Dr Ana M. Gimenez discussed the difficulty often encountered in objectively verifying the cause of ACD, since the standard tests often do not include the components that emerge from detailed questioning of the patient, and presented clinical cases in which a bit of detective work revealed the source of the reaction. Among others, she presented a case in which the difumarate found in the desiccant packets located in sofas and footwear from China triggered an epidemic in Europe, which led to a request for trade restrictions. Another interesting case was positive 2,4-dichlorophenol, found in bikinis, which caused urticaria reactions. She mentioned the reactions following administration of Moderna and Pfizer vaccines (mRNA), especially “covid arm”, which yield negative results for patch tests but positive results in intradermal reaction tests for polyethylene glycol. In conclusion, she presented the case of Myolastan (tetrazepam), which had to be taken off the market following severe illness among machine maintenance staff due to aerial suspension of the product.
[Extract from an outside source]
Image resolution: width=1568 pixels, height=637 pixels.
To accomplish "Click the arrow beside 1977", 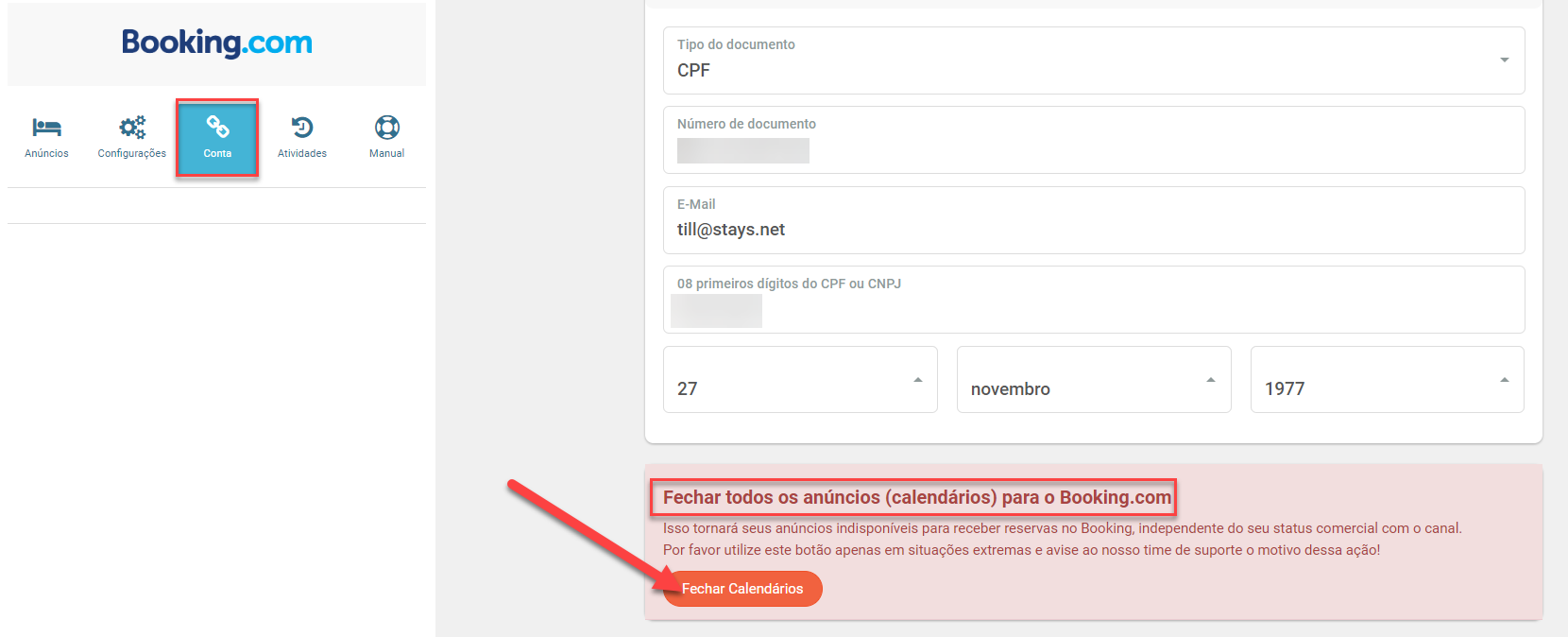I will click(1505, 380).
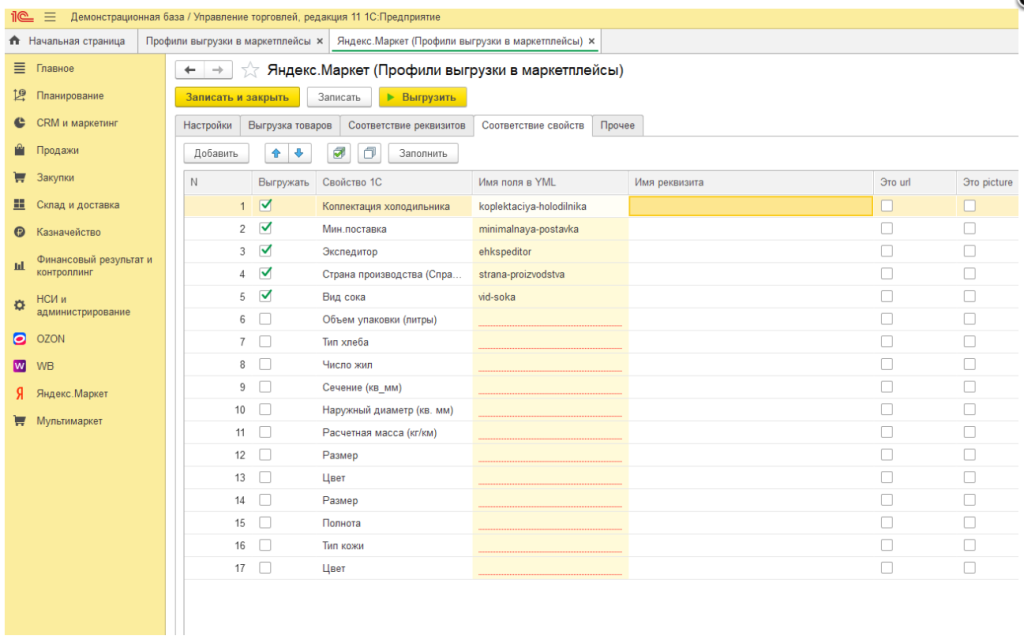
Task: Check Это picture for Мин.поставка row
Action: coord(969,229)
Dr Juan Pedro Russo presented the consequences of the use of PPE (personal protective equipment) and recommended identifying areas of increased pressure if pain or non-blanching rash appears in order to avoid pressure lesions; removing after 4 hours; applying a moisturiser or silicone-based cream an hour before; and in case of a non-blanching rash, applying a hydrocolloid bandage. To avoid aggravating rosacea: skin cleansing, barrier restoration using non-sensitising products without fragrances or preservatives, examination and treatment of vascular reactivity, and examination of inflammatory response. Also for dermatitis of the hands, avoid very hot water, opt for glycerine-rich hand sanitisers, emollient-rich and preservative-free moisturisers, and vinyl/nitrite gloves.